Steady on, Canon. I think your fourth quarter is going to look better than many!


----------



## dolina (Oct 26, 2020)

YuengLinger said:


> Steady on, Canon. I think your fourth quarter is going to look better than many!


5.9million was shipped but were they bought?

What can ILCs do that a 10yo camera cannot do if you just need photos for a budget-constrained client?


----------



## amorse (Oct 26, 2020)

I'm not sure how I feel about these lines (*emphasis* added by me):

"_*We started crowdfunding this camera on a Japanese site in September*. This gave us access to a new user base that was able to make advance purchase reservations for a limited number of cameras which was reached soon after we started taking orders.

*We will deploy this kind of product strategy* and focus on improving profitability by streamlining product development, production, and market in preparation for decreasing sales._"

I don't think anyone can predict how deep they'll go into reliance on a crowdfunding/pre-order model for development, but I could see that being a slippery slope.


----------



## blackcoffee17 (Oct 26, 2020)

dolina said:


> 5.9million was shipped but were they bought?
> 
> What can ILCs do that a 10yo camera cannot do if you just need photos for a budget-constrained client?



Well, they are 8 billion people on Earth. One camera for every 1300 people is not much. And who said people only want photos and no video? 
Why should someone buy a 10 year old camera?
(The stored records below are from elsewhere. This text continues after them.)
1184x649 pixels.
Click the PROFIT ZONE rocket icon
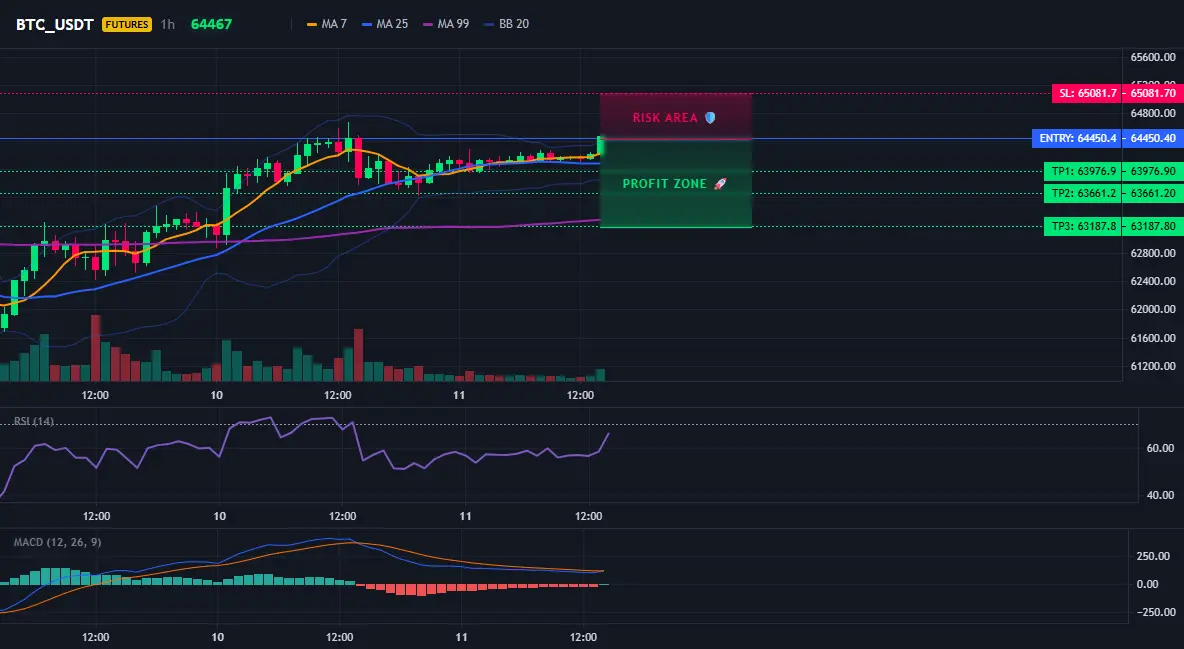[x=720, y=184]
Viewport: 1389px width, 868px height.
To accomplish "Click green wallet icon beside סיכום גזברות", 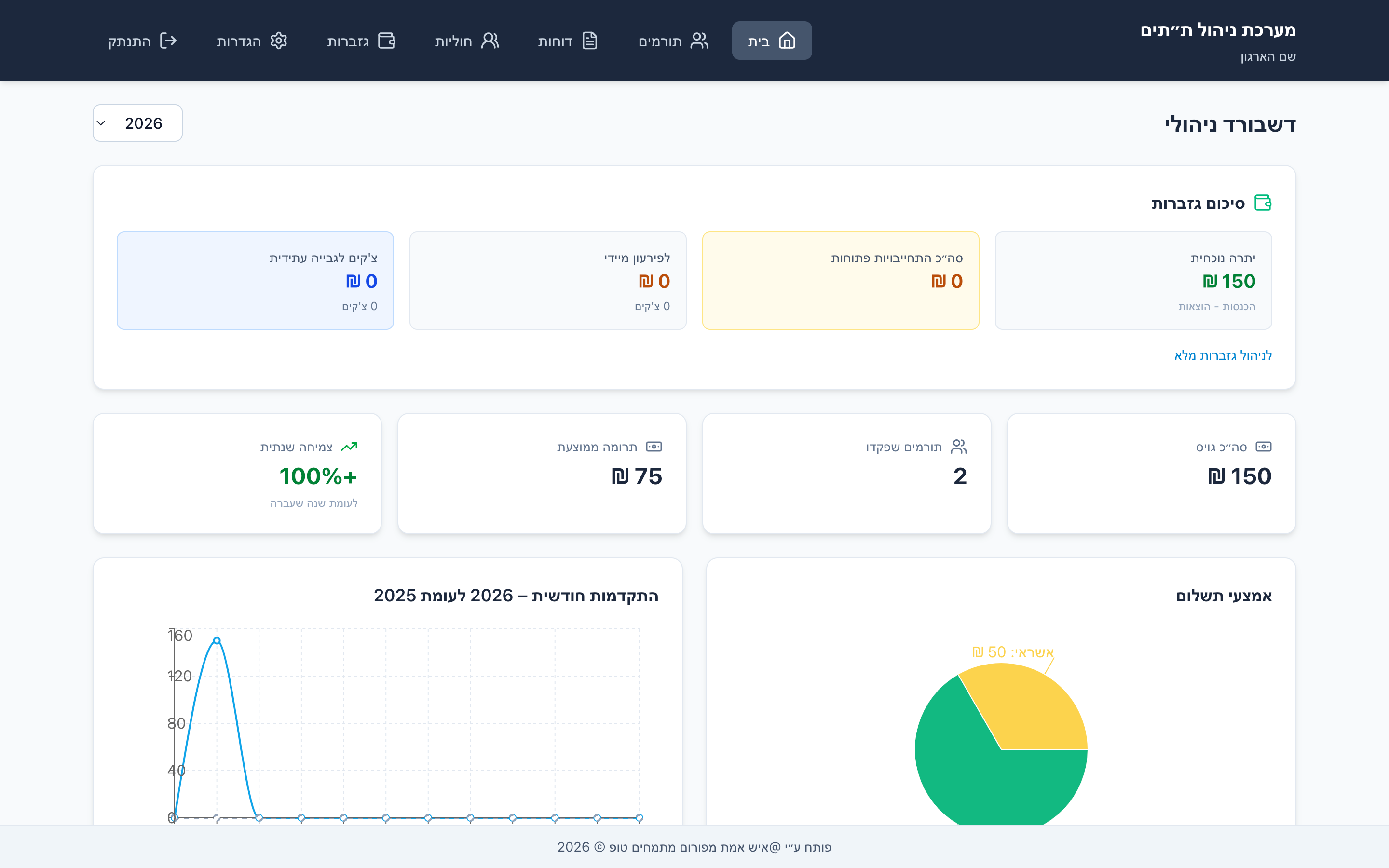I will (x=1263, y=203).
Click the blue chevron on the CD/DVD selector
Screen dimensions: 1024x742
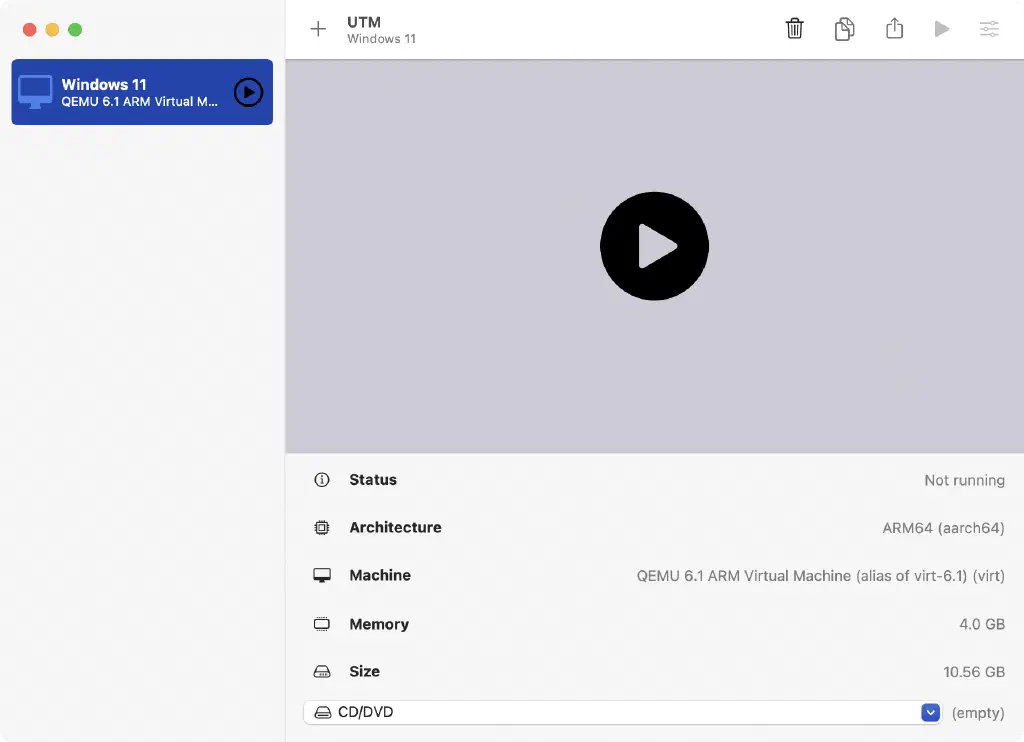tap(931, 713)
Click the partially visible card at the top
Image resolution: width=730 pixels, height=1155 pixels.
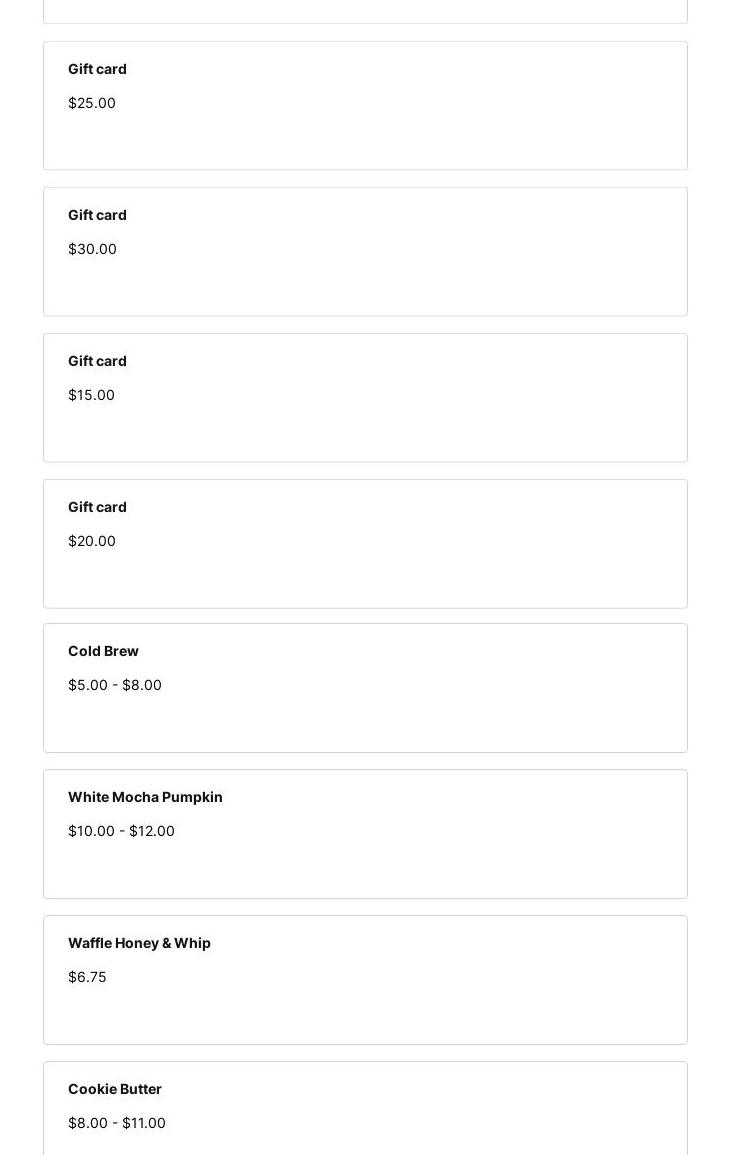(x=365, y=10)

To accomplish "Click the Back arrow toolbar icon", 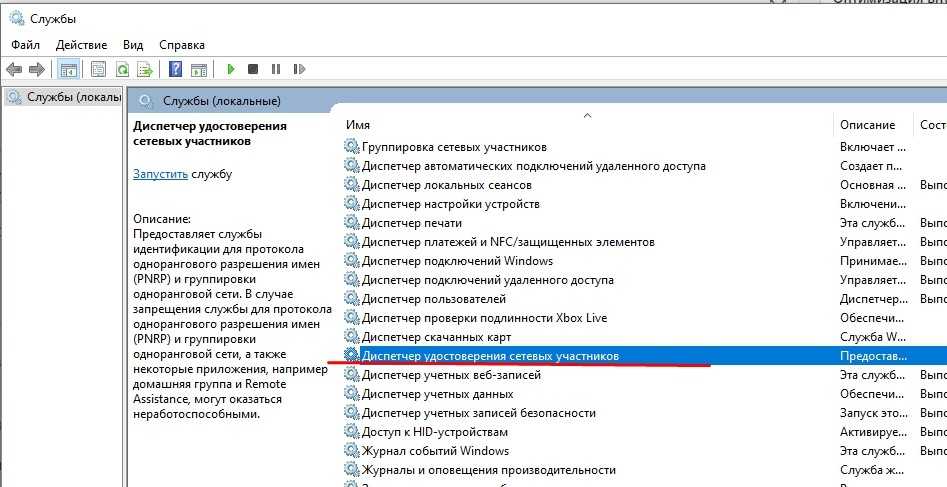I will (x=14, y=69).
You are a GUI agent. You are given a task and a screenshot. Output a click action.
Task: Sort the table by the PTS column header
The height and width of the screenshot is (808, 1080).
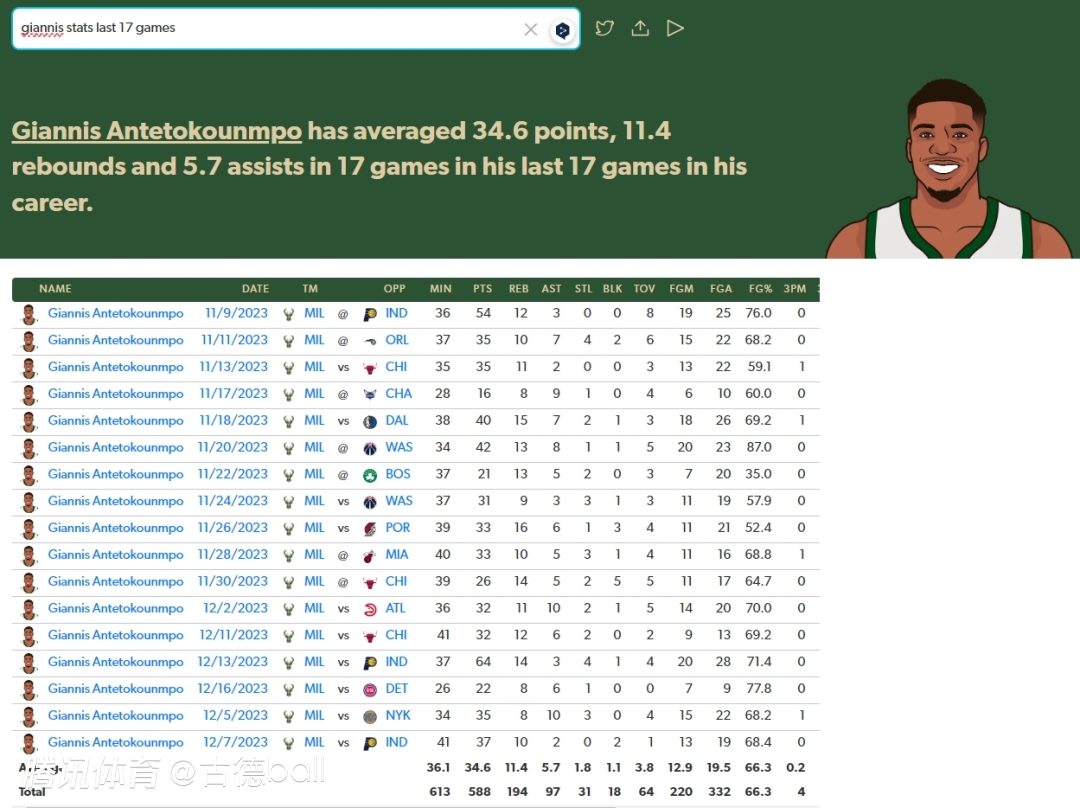pos(482,289)
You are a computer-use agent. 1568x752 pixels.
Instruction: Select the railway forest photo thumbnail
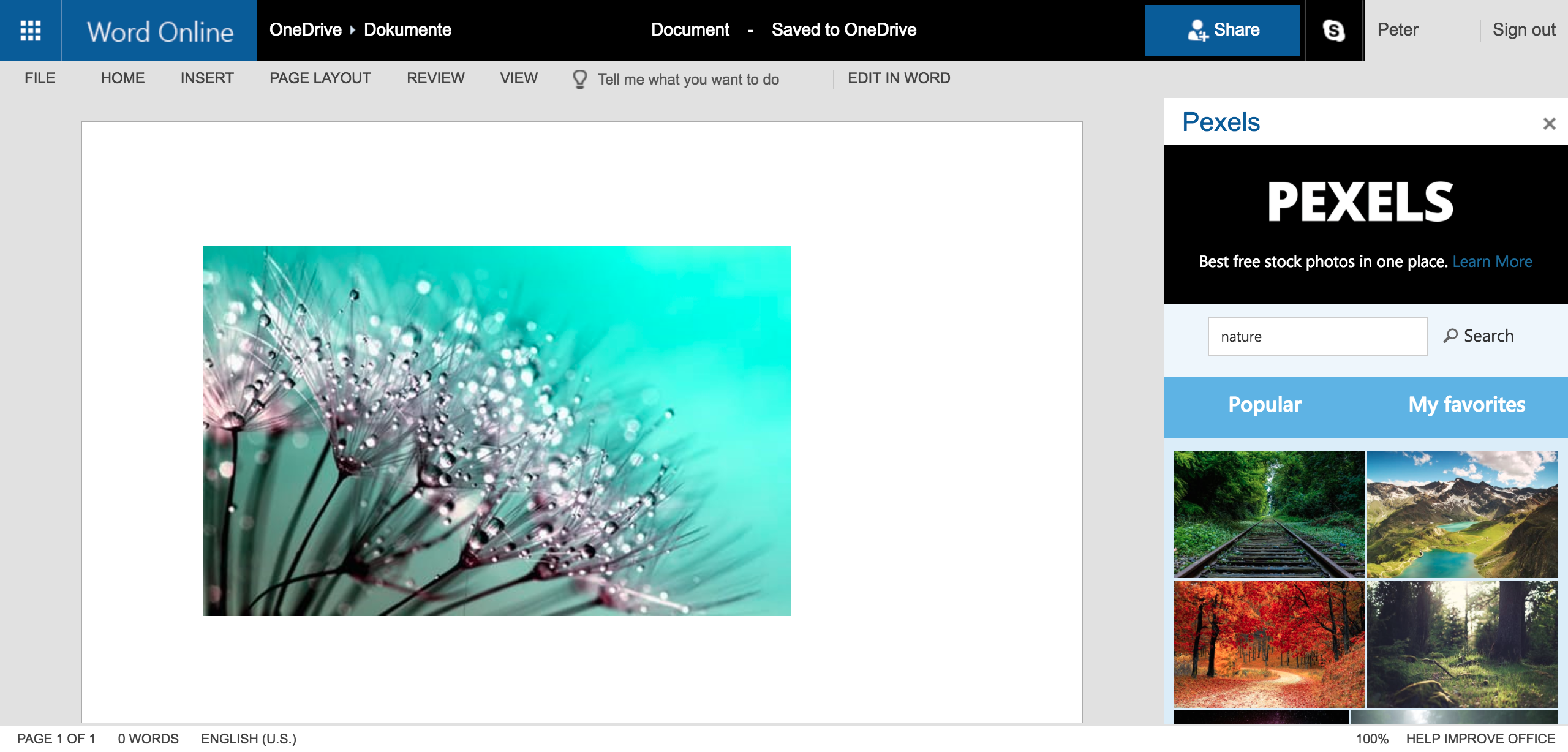pos(1268,514)
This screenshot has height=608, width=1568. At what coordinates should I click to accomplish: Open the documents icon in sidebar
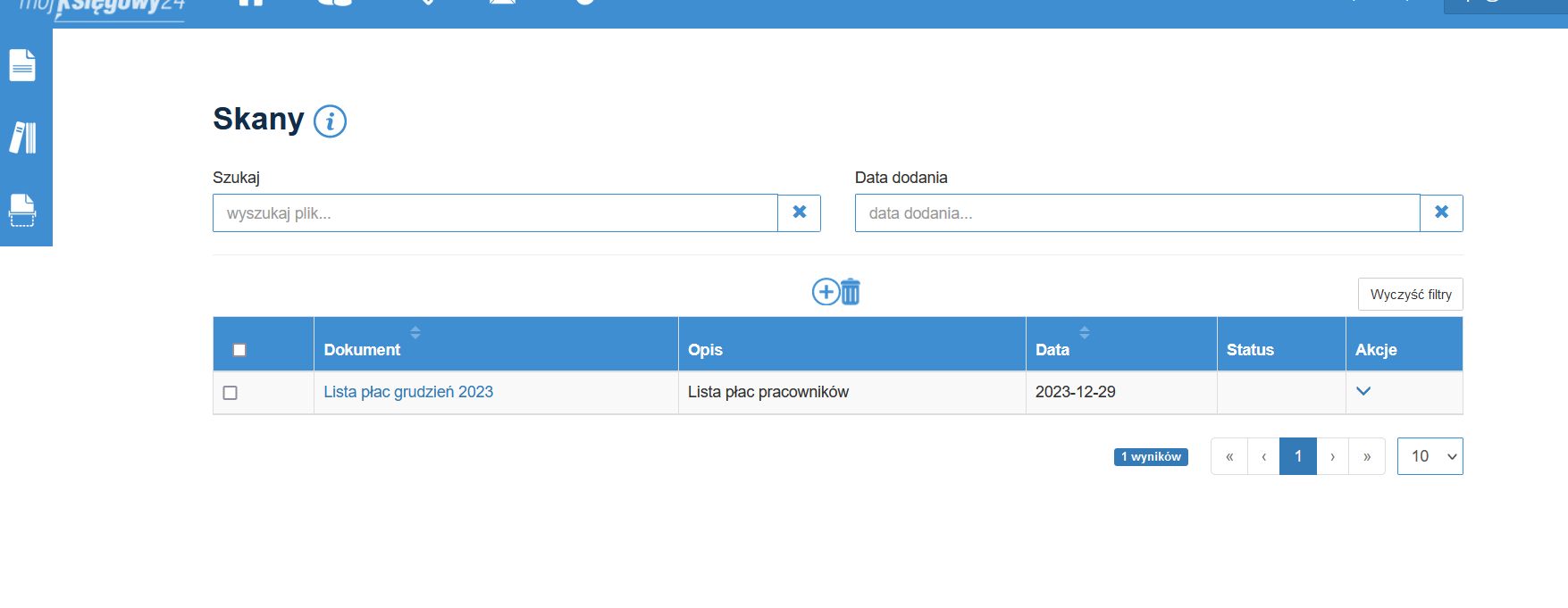click(22, 65)

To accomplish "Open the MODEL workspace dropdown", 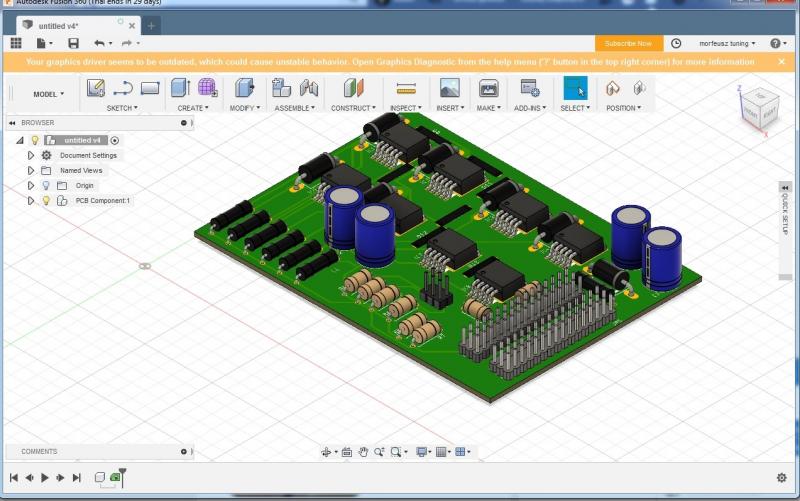I will pyautogui.click(x=48, y=94).
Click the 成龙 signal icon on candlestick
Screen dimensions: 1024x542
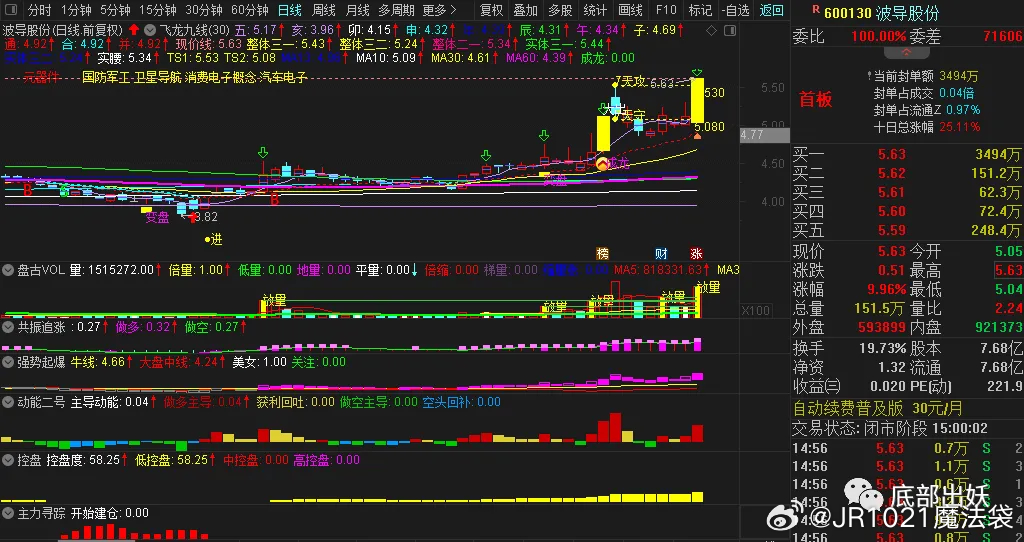(603, 163)
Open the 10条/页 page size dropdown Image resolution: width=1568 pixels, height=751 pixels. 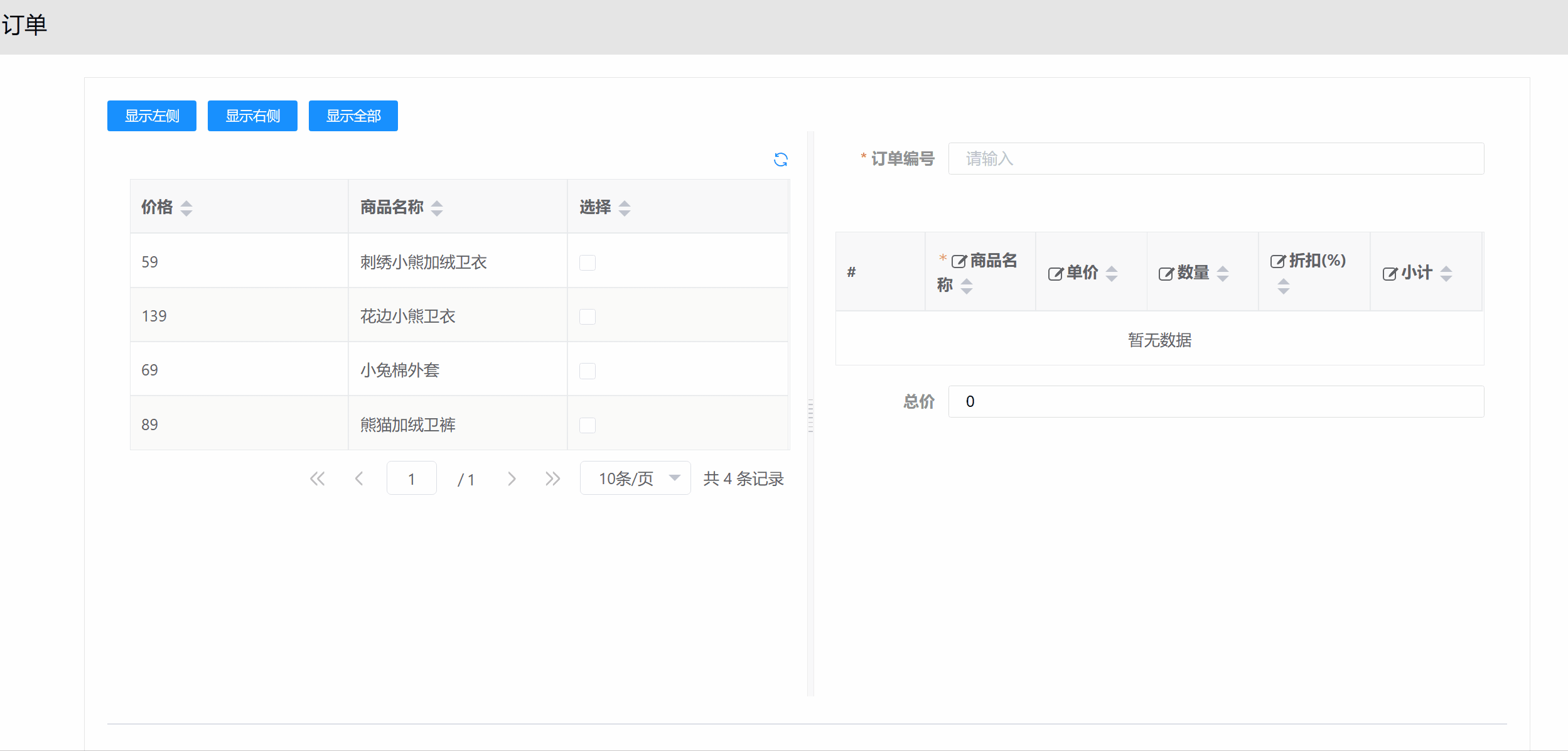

I did but you can only buy them used with some risk involved and they are quite outdated, especially in video department.


----------



## Dragon (Oct 26, 2020)

amorse said:


> I'm not sure how I feel about these lines (*emphasis* added by me):
> 
> "_*We started crowdfunding this camera on a Japanese site in September*. This gave us access to a new user base that was able to make advance purchase reservations for a limited number of cameras which was reached soon after we started taking orders.
> 
> ...


It would only be a slippery slope if the crowdfunding was necessary from a cash perspective, which it clearly is not. They are using this approach because a segment of the new generation seems to think that with this approach they are somehow involved in product development. I think that segment is more commonly known as "hipsters", but if they have money, Canon will be happy to figure out a way to relieve them of some of it. Probably not too much in that area that readers of this forum will be interested in, but hey, kudos for creativity to a company known to be ultra conservative.


----------



## YuengLinger (Oct 26, 2020)

dolina said:


> 5.9million was shipped but were they bought?
> 
> What can ILCs do that a 10yo camera cannot do if you just need photos for a budget-constrained client?



Where did you buy your "All posts must scold Canon" lens? You seem to enjoy using it!

Perhaps I should have been clearer: When I said that Canon's 4th quarter will be better than many, I wasn't in any way casting aspersions on other camera companies. I meant businesses in general. Restaurants, retail, pro photographers, and on and on. Covid-19, remember? 

But at least Canon had some pent up demand for a pro-level, very fast, responsive mirrorless body. And the consumers buying such bodies are now considering and buying Rf lenses. So that's a little bump upwards compared to 2nd and 3rd quarter, I'm predicting. But predictions these days are often wild guesses!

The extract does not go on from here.